Cnel, l'incontro tra domanda e offerta di lavoro è sfida cruciale
Le aziende non trovano il 46% dei profili richiesti
Le imprese italiane fanno fatica acoprire le posizioni lavorative ricercate in 46 casi su 100 mentre si allarga il bacino dei giovani potenzialmente impiegabili. In gran parte si tratta di studenti che non hanno ancora concluso il percorso di studi ma, nell'area degli "inattivi", in aumento del 4% su base annua, figurano anche molti giovani che per vari motivi non riescono ad accedere alle opportunità occupazionali. Lo si legge nel secondo Report di Cnel e Unioncamere, in collaborazione con Istat, il cui obiettivo è analizzare in modo sistematico le dinamiche del mercato del lavoro e in particolare il disallineamento tra competenze disponibili e fabbisogni occupazionali delle imprese. "I dati di questo Report- sottolinea il presidente del Cnel, Renato Brunetta - indicano chiaramente una sfida cruciale e non più rimandabile: far incontrare i fabbisogni delle imprese, oggi alla ricerca di profili per quasi la metà delle assunzioni previste, con il capitale umano custodito nei serbatoi di potenziale inespresso del Paese, come i nostri giovani, le donne e gli anziani". E' essenziale, secondo il presidente di Unioncamere, Andrea Prete, "individuare le azioni più efficaci per agevolare l'ingresso nel mondo del lavoro dei giovani e trattenere i talenti per assicurare competitività alle nostre imprese e crescita economica diffusa. I giovani sono un patrimonio prezioso che dobbiamo riuscire ad attrarre e valorizzare, offrendo loro una occupazione solida e soddisfacente". "Il disallineamento tra domanda di lavoro e disponibilità di personale - si legge nel Report - continua a rappresentare un fattore critico per le imprese, pur registrando una lieve attenuazione delle difficoltà di reperimento (dal 48,4% al 46,1% nel secondo semestre 2025).
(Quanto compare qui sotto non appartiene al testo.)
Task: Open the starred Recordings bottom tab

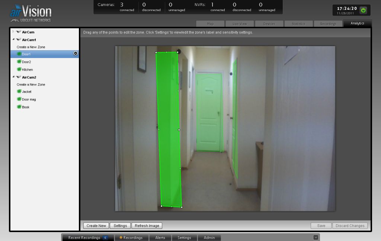Action: [131, 238]
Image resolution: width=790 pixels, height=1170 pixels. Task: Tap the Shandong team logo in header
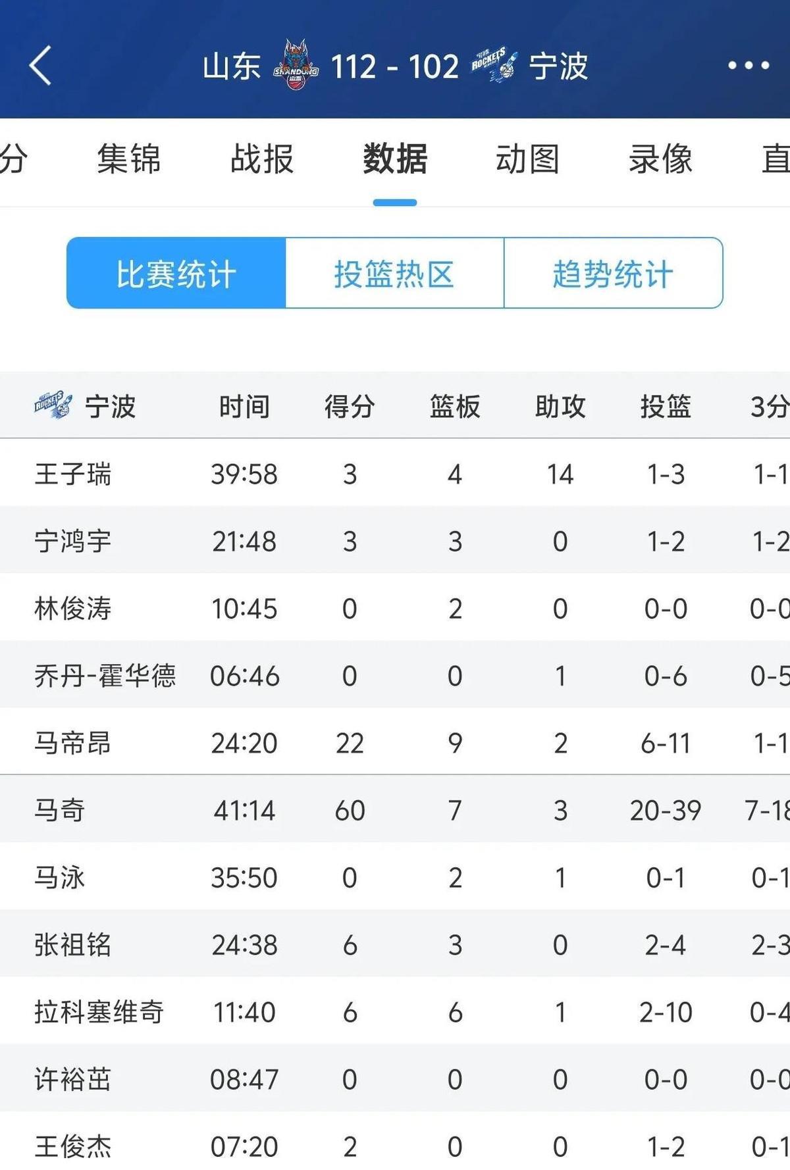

Le maggiori difficoltà di reperimento si riscontrano nelle costruzioni (oltre il 60% delle entrate) e nell'industria metalmeccanica ed elettronica (59,2%). Nei servizi, le criticità risultano particolarmente elevate nell'informatica e telecomunicazioni (51,4%), mentre diminuiscono, pur restando rilevanti, nel turismo e ristorazione (46,9%). Le criticità risultano particolarmente elevate per dirigenti e operai specializzati, mentre impiegati e professioni non qualificate presentano livelli più contenuti.